The number of teenagers going to the emergency room at Children’s Hospital Colorado for what appeared to be marijuana-related reasons increased significantly after legalization, a new study by a Children’s doctor found.
Dr. Sam Wang said his study contrasts with surveys that suggest youth marijuana use in Colorado has not increased since legalization. But he said the study also has its limitations, meaning it adds important data to the debate over legalization but is not the final word on it.
“Everything has to be taken with a grain of salt,” he said. “I don’t think one database is perfect. But this is just another way to look at the data that shows more teenagers are coming to the ER.”
Wang gathered data on marijuana-related emergency room visits to Children’s Hospital and its satellite clinics for teenagers and young adults up to age 21 by looking at two measures.
The first is a hospital billing code used on a patient’s chart when marijuana is involved in a patient’s medical problem. Wang said marijuana might not be the primary reason the patient went to the hospital, but marijuana usually has to be sufficiently connected to the patient’s symptoms to warrant the code being written down. He said it is unlikely the code would be put on a patient’s record for marijuana use unrelated to the symptoms.

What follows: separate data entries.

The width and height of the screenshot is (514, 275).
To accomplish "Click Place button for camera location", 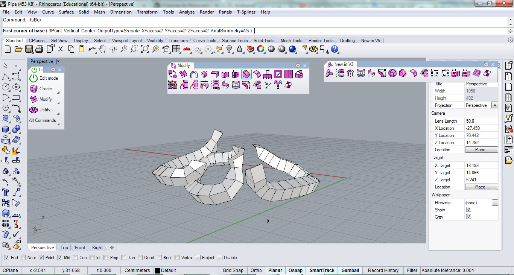I will [x=482, y=150].
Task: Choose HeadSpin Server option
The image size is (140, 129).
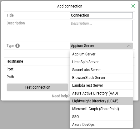Action: point(101,62)
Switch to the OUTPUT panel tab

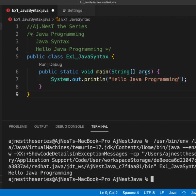(x=41, y=126)
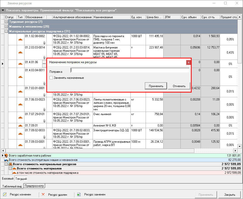This screenshot has width=243, height=199.
Task: Click the worker icon beside total workers' wages
Action: pos(6,156)
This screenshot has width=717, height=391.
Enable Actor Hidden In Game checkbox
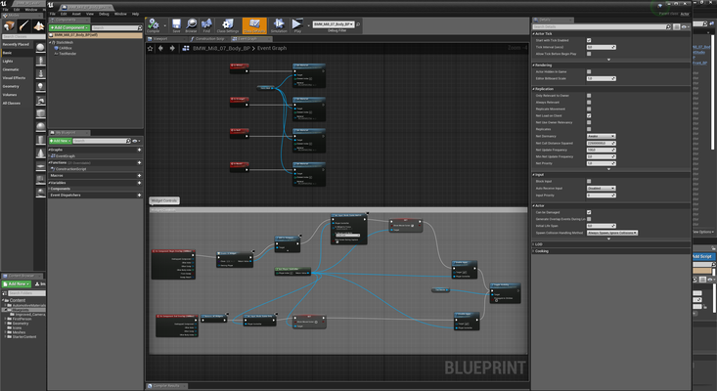[x=588, y=71]
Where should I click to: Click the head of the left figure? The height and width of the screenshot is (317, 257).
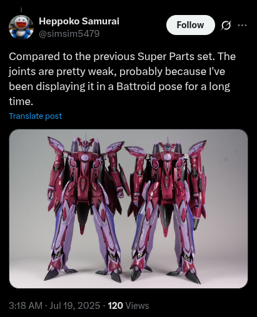click(86, 144)
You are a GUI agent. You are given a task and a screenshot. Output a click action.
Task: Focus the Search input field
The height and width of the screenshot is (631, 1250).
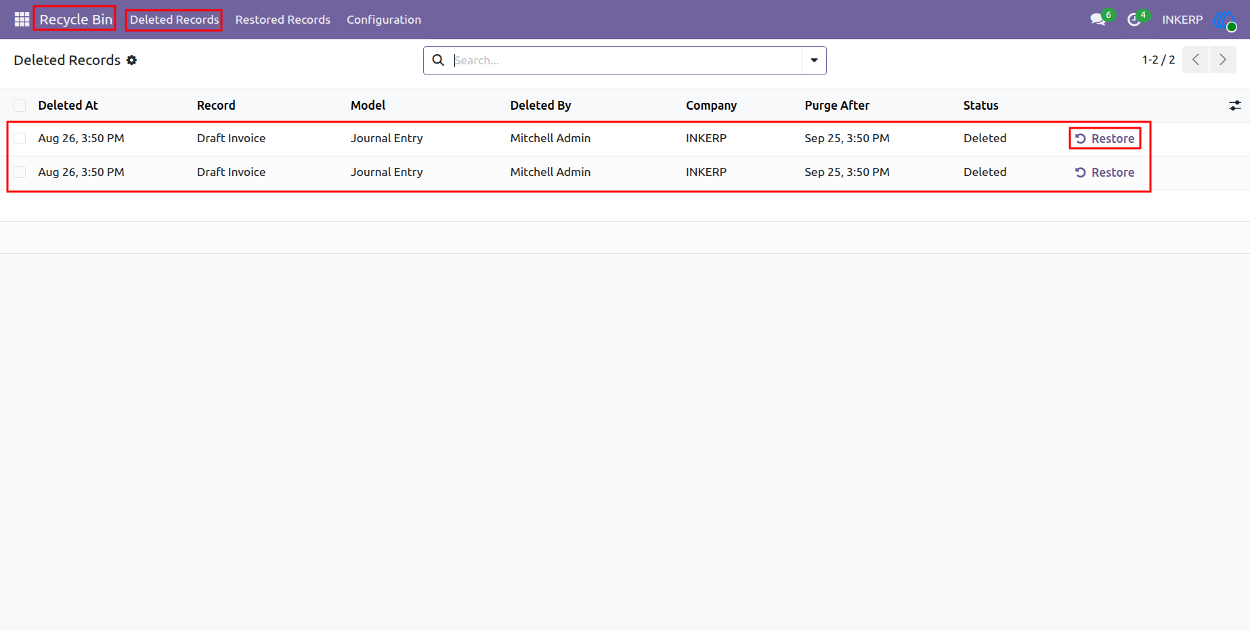point(626,60)
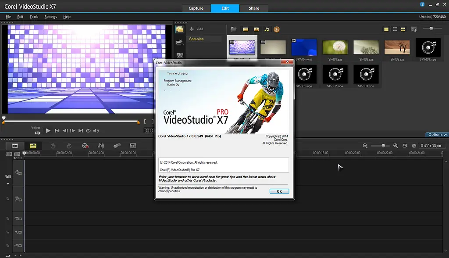Open the Sound Mixer tool
Image resolution: width=449 pixels, height=258 pixels.
(101, 146)
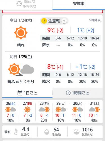Open the 29(火) forecast column
Image resolution: width=105 pixels, height=141 pixels.
(61, 112)
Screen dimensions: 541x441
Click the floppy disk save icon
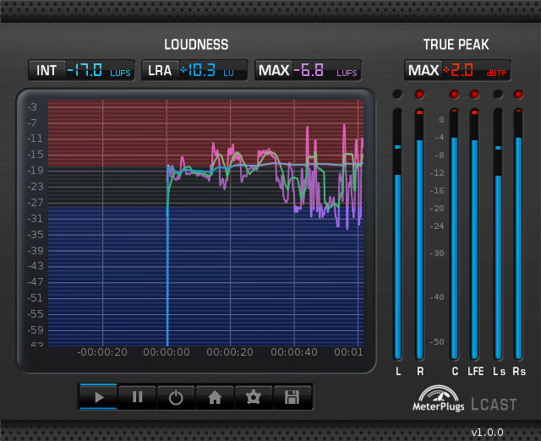(x=292, y=397)
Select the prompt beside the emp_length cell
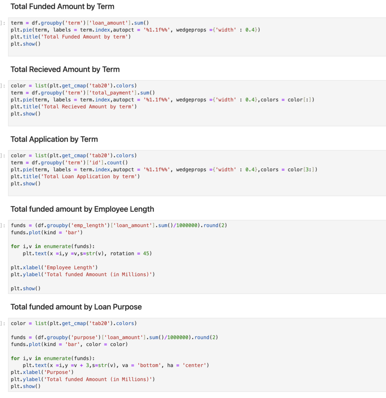The height and width of the screenshot is (398, 386). [3, 225]
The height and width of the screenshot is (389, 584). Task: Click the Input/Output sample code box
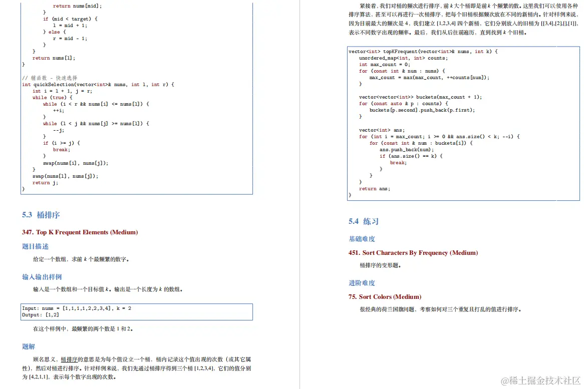tap(135, 311)
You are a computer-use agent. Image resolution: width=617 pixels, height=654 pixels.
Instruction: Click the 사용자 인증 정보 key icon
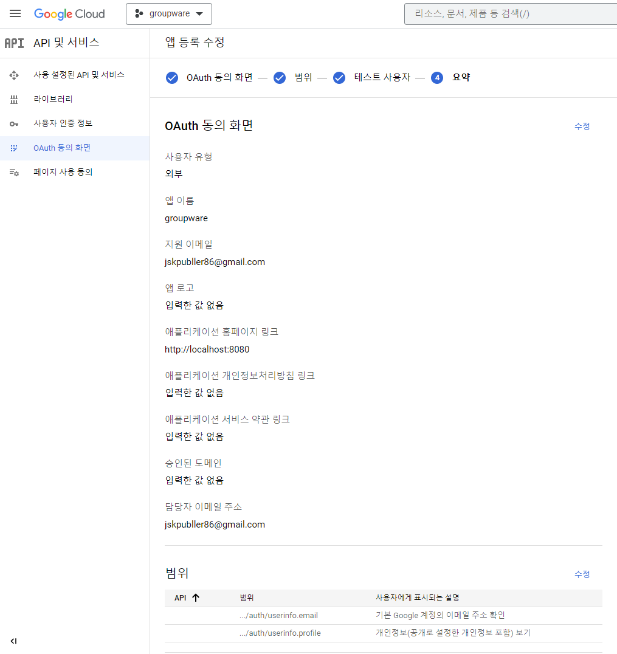(x=13, y=123)
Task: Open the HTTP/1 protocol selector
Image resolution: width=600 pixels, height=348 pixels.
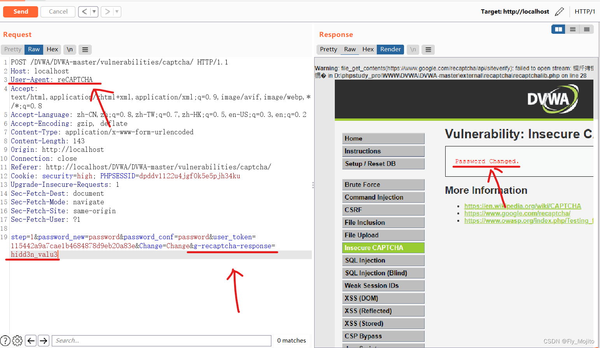Action: click(585, 11)
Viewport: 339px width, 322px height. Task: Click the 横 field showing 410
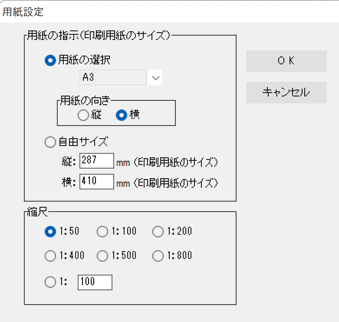coord(96,182)
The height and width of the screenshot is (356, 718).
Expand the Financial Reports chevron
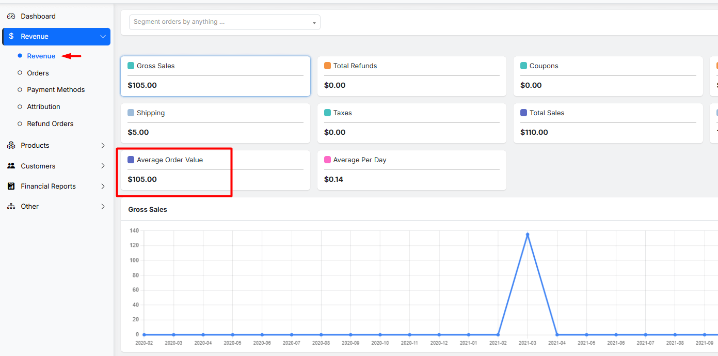(103, 186)
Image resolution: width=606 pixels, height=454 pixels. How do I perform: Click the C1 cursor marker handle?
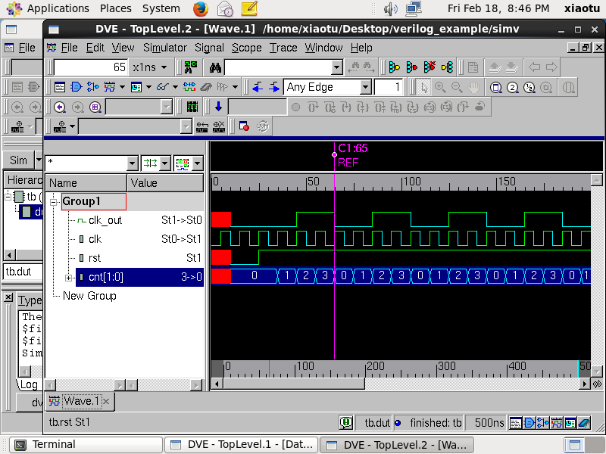pyautogui.click(x=334, y=155)
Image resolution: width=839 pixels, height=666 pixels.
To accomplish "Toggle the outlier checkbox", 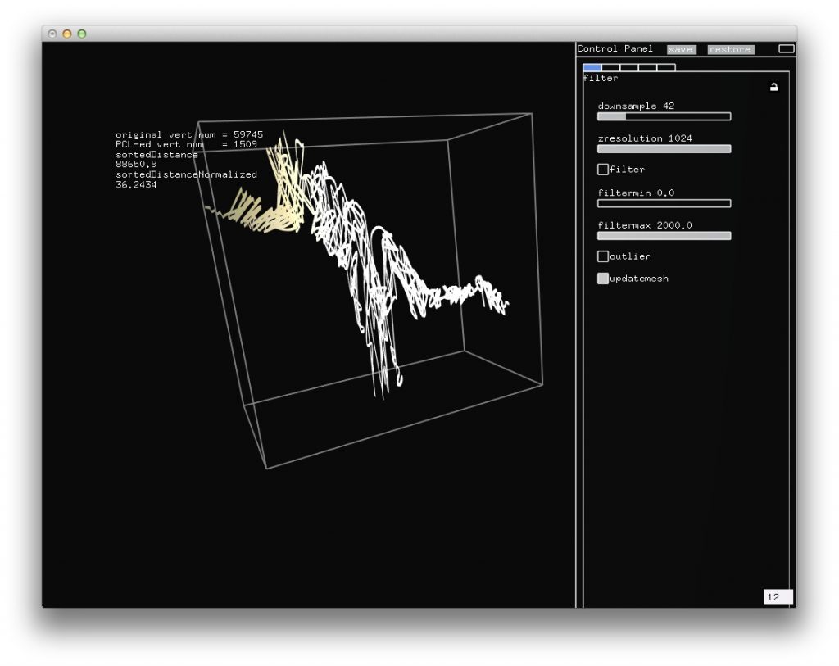I will click(x=603, y=256).
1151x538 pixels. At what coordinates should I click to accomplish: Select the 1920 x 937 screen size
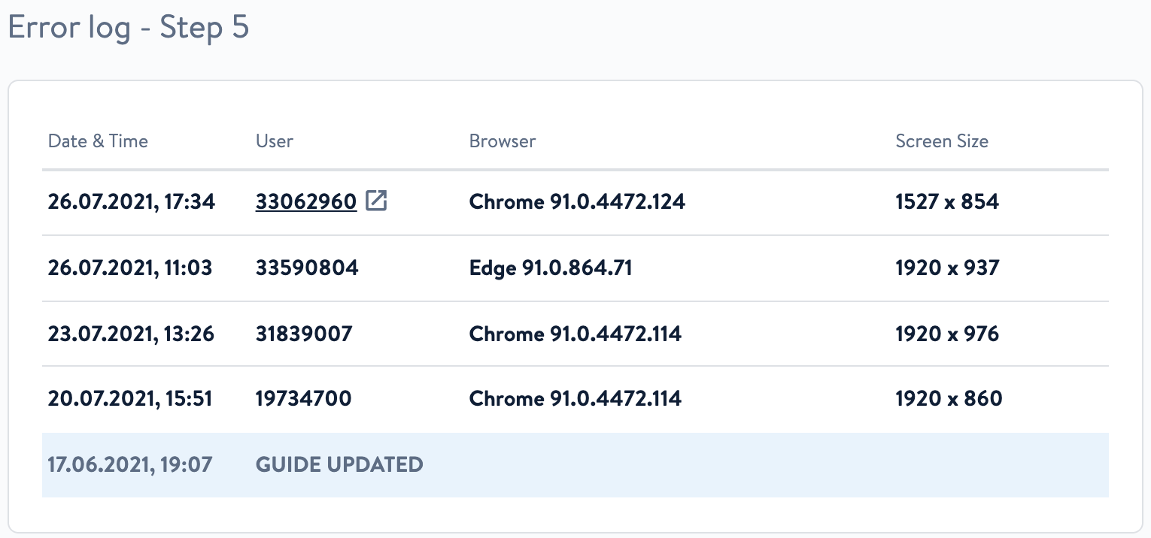[947, 267]
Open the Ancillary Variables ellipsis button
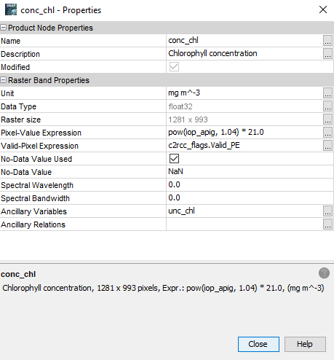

The second measure is when a patient has a urine drug screen that comes back positive for marijuana. Such drug screens occur when a patient ingested an unknown substance or before a patient undergoes a psychiatric evaluation.
Collecting those numbers, Wang said he found that 106 teens and young adults visited Children’s emergency room for marijuana-related reasons in 2005 and that number jumped to 631 in 2014. The rate of those visits increased as well — though by 2015 marijuana still accounted for only four out of every 1,000 visits.
Perhaps most worrisome, Wang said he found that the number of kids and young adults in the emergency room for marijuana-related reasons and who subsequently needed a psychiatric evaluation also increased rapidly — from 65 in 2005 to 442 in 2014. Wang said patients who receive psychiatric evaluations may be severely intoxicated or may have tried to commit suicide or talked about committing suicide.
Colorado’s medical marijuana dispensaries began opening in large numbers in 2010, and Colorado voters legalized the sale and possession of limited amounts of marijuana for any purpose in 2012, with recreational stores opening on Jan. 1, 2014.
“Looking at the trend, it is definitely significant,” Wang said.
Wang’s study results were first presented earlier this month at an academic conference in San Francisco. He said he hopes to publish the findings in a journal later this year.
The findings add another layer to understanding how marijuana legalization has affected kids. Thus far, much of the survey data of Colorado teens has suggested little impact. Both state and federal surveys have found that Colorado teen marijuana use rates — though among the highest in the country — have remained flat since legalization.
“Our worst nightmares haven’t materialized,” Colorado Gov. John Hickenlooper said earlier this year of legalization.
In a previous study, though, Wang found that the number of young kids going to the emergency room for accidental marijuana exposure increased following legalization. He said his new study shows there is still more to learn about why a subset of kids is ending up in the hospital.
“We’re finding things contrary to other national survey data,” he said. “And so we feel like, to really better understand the impact in this particular population, I think we need to use multiple data sources.”